Working data →
Start of Block

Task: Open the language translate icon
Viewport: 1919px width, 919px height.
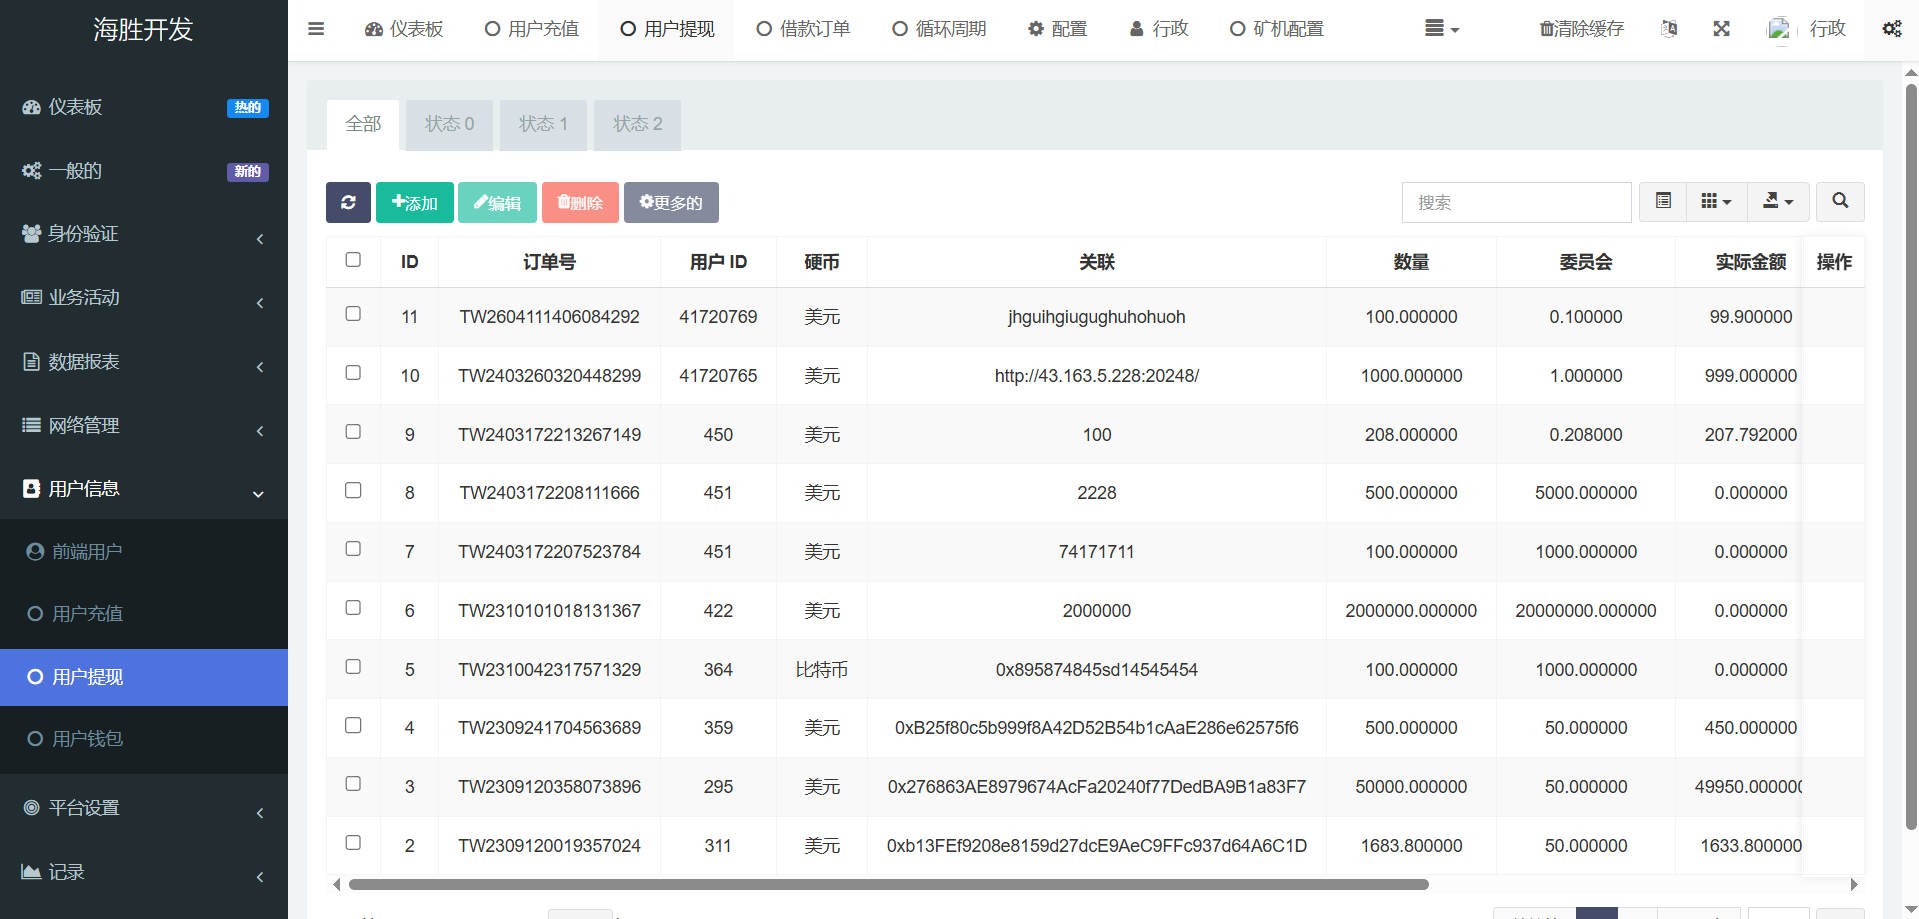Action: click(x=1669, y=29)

End of Block
Start of Block

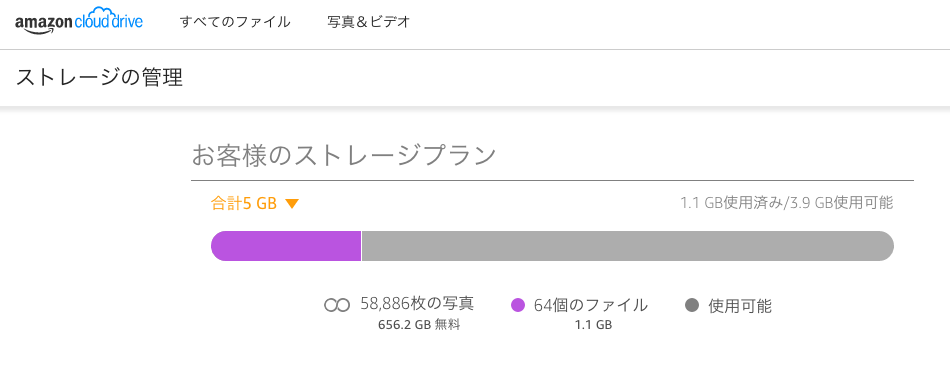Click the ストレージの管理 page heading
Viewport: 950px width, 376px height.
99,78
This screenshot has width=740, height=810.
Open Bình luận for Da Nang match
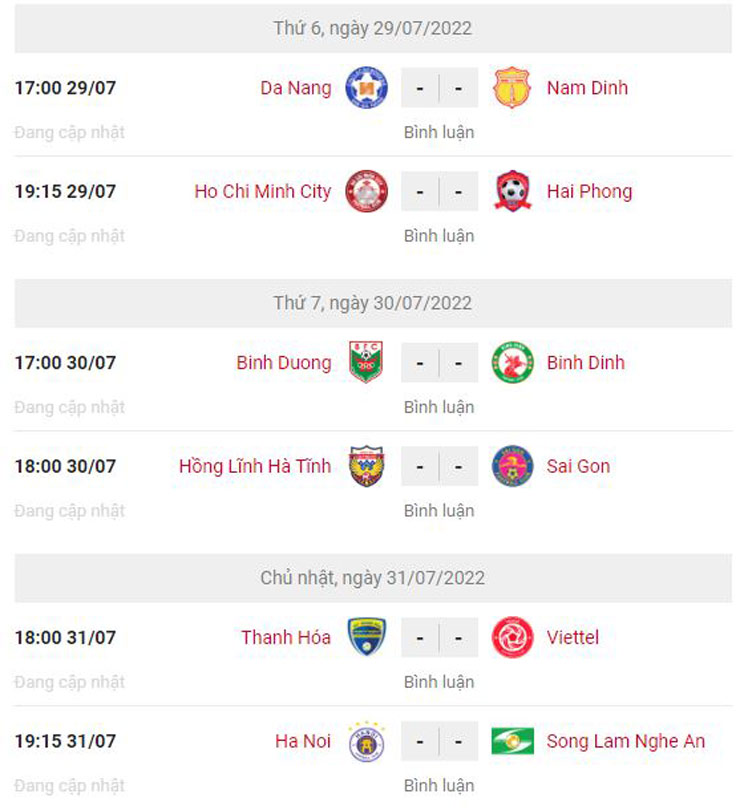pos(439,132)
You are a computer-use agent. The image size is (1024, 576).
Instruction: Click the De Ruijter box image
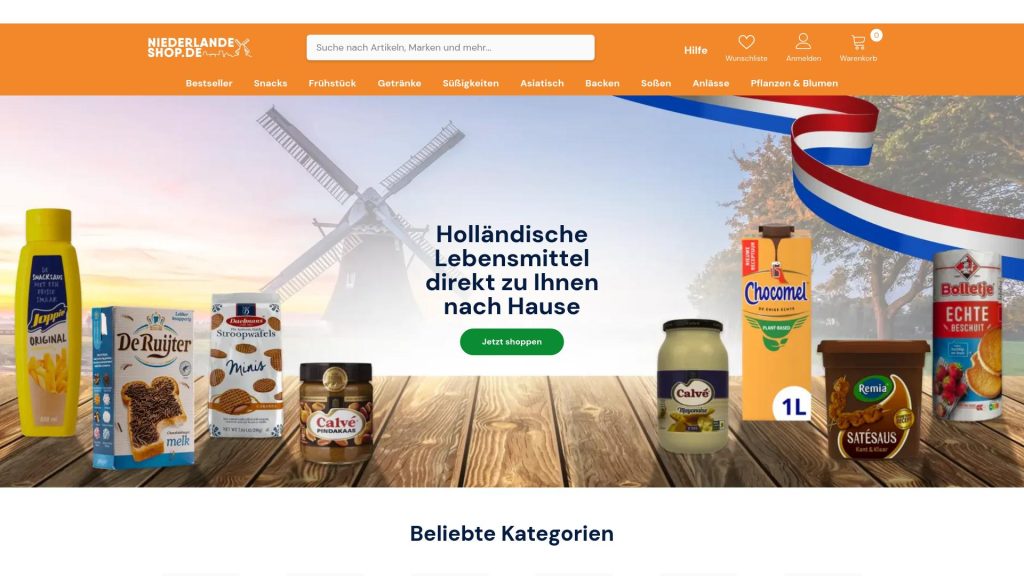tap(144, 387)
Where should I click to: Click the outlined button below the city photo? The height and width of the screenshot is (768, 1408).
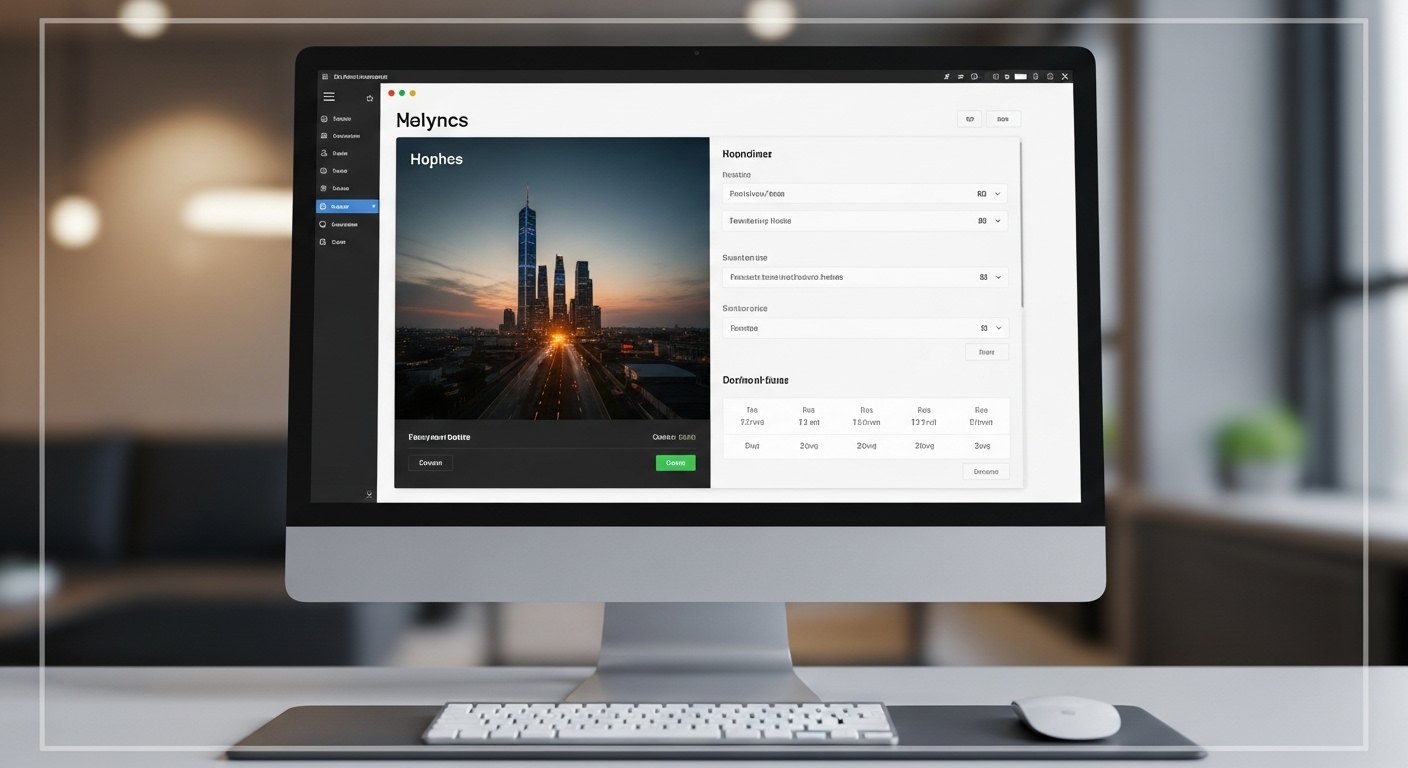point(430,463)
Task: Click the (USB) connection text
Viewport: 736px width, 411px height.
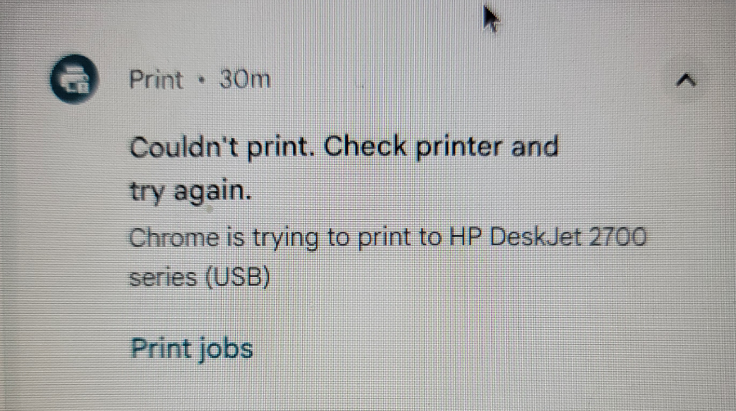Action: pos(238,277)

End of Block

What you will do → Which lines of the listing above hold the word "Task"? Copy each of them.

Response →
Task: Open the language translate icon
Task: Click the (USB) connection text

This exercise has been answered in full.